Similarly refreshing are a debate on population policy, a reply to Cate Kennedy’s anti-Internet rant in issue 200, a piece on Bruce Petty’s heroic cartoon-wrestling with economic subjects, an article that discusses the state of ‘flow’ (that focused state attained by craftspeople), a challenging argument against corporations’ providing breast pump ‘lactation’ rooms in lieu of maternity leave, and indeed the replacement of ‘maternity leave’ with ‘baby leave’. I may have come across any of these pieces on the net, but I would have skimmed them there. Here, I either read them with full engagement or skipped them altogether (I couldn’t bear to read Marty Hiatt’s rebuttal of Cate Kennedy, for example, because Kennedy’s piece was exactly the kind of intervention that an incipient Internet addict such as I needed: I don’t want it watered down).
A third of this issue is given over to showcasing the work of Young Writers. No ages are given, but it’s fairly evident that the four writers involved aren’t young in the sense that term would be used in the context of children’s literature.
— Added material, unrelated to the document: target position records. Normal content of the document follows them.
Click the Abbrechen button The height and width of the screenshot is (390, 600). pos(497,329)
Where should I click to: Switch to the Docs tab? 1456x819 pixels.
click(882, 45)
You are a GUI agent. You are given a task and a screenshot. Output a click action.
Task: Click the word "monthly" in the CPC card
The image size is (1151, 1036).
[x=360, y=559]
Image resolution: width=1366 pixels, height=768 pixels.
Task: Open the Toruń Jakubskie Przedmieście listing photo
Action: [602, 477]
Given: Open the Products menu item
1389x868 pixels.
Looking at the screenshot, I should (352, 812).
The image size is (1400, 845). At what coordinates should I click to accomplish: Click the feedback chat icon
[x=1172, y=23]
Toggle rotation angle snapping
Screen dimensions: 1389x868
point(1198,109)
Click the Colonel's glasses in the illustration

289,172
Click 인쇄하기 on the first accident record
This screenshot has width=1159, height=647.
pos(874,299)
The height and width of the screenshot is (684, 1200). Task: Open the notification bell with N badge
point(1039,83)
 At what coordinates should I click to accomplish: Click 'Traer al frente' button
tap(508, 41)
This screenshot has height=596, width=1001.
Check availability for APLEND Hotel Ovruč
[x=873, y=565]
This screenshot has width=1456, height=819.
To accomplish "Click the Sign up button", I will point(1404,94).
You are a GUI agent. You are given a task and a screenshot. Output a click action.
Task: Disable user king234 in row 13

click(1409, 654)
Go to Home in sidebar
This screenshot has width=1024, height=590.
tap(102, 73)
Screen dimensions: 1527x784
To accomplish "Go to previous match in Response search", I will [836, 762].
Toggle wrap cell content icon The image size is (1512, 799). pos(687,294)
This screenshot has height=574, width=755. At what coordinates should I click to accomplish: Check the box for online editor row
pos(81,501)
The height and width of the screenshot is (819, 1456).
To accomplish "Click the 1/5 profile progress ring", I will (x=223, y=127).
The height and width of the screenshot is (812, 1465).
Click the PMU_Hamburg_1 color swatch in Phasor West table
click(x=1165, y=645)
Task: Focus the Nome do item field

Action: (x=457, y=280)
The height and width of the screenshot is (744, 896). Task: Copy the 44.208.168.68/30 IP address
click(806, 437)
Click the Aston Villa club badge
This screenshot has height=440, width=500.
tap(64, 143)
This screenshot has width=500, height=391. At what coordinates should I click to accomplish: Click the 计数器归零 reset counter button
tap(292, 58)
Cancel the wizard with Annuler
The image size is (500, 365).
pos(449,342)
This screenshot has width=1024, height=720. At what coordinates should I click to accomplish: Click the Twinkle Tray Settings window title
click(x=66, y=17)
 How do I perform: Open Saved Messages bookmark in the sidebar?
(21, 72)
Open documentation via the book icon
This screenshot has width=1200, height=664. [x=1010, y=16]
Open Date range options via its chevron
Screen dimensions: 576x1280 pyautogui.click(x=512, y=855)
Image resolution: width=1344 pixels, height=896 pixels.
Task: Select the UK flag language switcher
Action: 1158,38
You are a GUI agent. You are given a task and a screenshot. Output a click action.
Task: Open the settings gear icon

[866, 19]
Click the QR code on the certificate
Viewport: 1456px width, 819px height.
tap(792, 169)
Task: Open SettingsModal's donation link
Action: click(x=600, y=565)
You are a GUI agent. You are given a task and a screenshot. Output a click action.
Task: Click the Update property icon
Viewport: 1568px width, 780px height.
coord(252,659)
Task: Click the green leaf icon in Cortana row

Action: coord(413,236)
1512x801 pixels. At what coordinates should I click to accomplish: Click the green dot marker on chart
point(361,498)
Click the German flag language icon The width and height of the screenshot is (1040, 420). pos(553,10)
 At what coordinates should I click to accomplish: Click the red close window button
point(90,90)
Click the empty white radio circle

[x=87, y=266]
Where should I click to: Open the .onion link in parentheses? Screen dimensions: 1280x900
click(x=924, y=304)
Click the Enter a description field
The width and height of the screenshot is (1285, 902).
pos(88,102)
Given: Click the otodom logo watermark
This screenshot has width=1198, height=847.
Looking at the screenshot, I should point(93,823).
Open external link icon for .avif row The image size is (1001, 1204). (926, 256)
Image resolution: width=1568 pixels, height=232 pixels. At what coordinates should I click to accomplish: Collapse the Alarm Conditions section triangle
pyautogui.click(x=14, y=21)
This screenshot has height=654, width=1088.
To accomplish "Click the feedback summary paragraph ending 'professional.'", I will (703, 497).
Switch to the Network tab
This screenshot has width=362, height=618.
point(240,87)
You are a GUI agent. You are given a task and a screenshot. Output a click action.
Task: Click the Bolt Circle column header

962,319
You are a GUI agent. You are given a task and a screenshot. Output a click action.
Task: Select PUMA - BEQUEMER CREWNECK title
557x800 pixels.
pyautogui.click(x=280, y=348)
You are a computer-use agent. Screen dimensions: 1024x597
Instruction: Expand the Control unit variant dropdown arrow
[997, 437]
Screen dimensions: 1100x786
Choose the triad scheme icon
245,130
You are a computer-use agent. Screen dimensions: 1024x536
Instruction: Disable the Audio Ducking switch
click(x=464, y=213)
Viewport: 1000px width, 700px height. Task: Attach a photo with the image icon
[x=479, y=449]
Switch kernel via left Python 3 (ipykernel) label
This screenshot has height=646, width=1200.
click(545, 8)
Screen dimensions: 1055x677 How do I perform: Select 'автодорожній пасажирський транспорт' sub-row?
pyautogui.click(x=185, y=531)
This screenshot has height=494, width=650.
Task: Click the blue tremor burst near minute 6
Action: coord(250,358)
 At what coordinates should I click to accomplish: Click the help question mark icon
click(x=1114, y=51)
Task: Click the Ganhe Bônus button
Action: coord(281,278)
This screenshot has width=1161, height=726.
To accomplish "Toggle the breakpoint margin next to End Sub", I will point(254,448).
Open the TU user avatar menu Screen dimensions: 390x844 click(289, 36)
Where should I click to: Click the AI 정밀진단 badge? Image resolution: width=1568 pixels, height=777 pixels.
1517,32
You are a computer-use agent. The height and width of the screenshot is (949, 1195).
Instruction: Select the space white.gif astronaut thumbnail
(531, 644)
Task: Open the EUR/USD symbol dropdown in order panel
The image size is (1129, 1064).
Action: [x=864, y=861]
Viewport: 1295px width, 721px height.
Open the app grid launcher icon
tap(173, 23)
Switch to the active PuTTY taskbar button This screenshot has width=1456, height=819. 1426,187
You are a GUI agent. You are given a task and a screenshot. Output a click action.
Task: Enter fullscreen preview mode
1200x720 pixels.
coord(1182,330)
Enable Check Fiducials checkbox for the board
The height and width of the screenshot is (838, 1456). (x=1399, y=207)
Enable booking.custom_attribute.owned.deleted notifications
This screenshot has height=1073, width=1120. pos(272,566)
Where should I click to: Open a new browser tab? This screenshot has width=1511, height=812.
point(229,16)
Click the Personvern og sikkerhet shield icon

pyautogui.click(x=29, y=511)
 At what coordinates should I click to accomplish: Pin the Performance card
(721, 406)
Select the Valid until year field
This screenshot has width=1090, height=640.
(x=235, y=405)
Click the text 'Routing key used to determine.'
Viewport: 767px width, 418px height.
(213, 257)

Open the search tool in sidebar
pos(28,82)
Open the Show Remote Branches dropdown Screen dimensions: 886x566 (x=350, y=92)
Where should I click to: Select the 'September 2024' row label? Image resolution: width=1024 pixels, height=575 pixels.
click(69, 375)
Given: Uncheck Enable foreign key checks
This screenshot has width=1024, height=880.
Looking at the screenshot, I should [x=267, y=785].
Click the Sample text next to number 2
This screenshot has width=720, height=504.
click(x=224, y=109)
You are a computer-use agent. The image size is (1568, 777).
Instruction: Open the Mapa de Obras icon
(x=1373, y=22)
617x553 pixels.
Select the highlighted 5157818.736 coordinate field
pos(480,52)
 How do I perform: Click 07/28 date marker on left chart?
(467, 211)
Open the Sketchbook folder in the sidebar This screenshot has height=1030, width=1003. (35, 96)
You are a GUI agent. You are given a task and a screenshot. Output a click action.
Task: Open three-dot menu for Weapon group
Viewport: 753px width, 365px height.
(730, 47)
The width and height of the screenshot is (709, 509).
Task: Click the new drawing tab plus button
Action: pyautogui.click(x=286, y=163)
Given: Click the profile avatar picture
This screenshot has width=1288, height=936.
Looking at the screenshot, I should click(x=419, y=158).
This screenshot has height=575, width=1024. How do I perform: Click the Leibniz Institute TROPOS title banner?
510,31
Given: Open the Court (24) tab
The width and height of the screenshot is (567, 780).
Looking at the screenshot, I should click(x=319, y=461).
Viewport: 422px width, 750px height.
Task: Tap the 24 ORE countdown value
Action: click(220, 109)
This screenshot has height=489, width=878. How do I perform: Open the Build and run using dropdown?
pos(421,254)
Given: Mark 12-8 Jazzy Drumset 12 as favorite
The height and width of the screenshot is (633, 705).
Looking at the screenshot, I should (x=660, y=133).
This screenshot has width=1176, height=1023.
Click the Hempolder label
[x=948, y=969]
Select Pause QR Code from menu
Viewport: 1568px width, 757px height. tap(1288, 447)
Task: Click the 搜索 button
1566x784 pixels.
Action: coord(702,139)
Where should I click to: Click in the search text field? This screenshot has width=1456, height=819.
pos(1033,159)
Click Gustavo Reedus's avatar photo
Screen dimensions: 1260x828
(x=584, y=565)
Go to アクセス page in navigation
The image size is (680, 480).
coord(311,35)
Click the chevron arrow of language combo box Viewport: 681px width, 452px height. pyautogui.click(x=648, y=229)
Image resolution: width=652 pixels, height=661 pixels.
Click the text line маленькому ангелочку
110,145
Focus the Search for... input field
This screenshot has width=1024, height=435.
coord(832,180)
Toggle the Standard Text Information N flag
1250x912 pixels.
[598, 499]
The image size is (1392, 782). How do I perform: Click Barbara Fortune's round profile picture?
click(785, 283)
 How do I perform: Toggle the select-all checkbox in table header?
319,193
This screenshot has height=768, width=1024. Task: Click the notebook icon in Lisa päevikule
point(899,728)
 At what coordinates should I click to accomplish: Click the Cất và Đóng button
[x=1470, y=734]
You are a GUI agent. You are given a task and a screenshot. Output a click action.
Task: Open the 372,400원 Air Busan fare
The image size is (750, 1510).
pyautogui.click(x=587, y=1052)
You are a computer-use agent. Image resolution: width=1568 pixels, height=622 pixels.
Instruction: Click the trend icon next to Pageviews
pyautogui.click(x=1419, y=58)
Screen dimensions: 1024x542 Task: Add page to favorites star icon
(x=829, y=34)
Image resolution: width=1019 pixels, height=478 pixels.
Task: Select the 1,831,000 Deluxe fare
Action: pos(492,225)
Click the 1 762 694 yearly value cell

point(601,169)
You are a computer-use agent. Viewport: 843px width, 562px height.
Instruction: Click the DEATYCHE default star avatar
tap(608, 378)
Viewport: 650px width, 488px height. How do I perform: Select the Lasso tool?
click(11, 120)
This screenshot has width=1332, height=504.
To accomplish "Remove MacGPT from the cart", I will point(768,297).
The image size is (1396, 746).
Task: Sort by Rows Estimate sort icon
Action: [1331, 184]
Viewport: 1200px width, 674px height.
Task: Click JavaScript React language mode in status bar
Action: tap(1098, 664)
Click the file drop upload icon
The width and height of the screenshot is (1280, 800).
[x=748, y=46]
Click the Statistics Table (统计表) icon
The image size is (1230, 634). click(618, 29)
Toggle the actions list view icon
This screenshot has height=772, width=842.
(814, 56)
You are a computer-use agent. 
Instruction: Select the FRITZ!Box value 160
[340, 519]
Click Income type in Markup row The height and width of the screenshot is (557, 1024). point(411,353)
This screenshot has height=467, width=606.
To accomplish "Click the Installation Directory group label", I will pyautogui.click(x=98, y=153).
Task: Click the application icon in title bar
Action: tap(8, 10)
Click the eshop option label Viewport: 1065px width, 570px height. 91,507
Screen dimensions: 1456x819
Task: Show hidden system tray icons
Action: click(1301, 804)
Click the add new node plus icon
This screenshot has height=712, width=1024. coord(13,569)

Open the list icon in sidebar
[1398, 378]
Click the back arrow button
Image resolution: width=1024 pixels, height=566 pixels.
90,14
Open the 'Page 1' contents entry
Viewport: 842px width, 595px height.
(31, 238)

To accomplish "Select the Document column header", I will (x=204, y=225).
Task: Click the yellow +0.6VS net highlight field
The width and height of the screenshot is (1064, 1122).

The introductory note by retiring fiction editor Kalinda Ashton and Samuel Cooney invokes Mark Davis’s Ganglands, thereby apparently implying that these ‘young writers’ are Gen Xers. Whatever! In my naivety I had assumed that magazines like Overland would publish work by Gen X and much younger writers as a matter of course, and I found myself reading these four stories with half an eye out to see what made them ‘young’, not a good frame of mind for enjoying a story. They’re all good stories, but Sam Twyford-Moore’s creepy ‘Library of Violence‘ was the only one that overcame the handicap created in my mind by the pigeonholing.
This issue of Asia Literary Review focuses on China, to the extent that all but three items are on topic. There are photo essays, travellers’ tales, expat narratives, an odd little memoir by Jan Morris, and short stories. A short essay by John Batten, ‘Cracking the Sunflower Seed’, reflects on contemporary Chinese art such as we have seen at the White Rabbit Gallery in Sydney. There’s a poem by last year’s Nobel Peace Prize winner Liu Xiao Bo, as well as ten or so other modern poems, with a useful five page orientation by Zheng Danyi. I miss a lot of what’s happening in Chinese poetry – Zheng quotes a quatrain that ‘infuriated Mao’s wife, Jiang Qing’, but all I can see is a lament for a broken stove. So Lord knows what’s happening in Liu Xiao Bo’s poem, ‘You Wait for Me with Dust’, besides surface action of a man in prison writing to his waiting wife.
The three pieces that aren’t about China are almost worth the price of admission: Marshall Moore’s short story, ‘Cambodia’, about three US siblings visiting Phnom Penh, Burlee Vang’s ‘Mrs Saichue’, set in a Hmong community in the USA, and Anjum Hasan’s piece on E M Forster’s time in India, which includes this glorious photo:
I think it’s fair to say that Asia Literary Review is more fun than Overland this issue. Overland, on the other hand, invites sharper engagement with issues closer to home.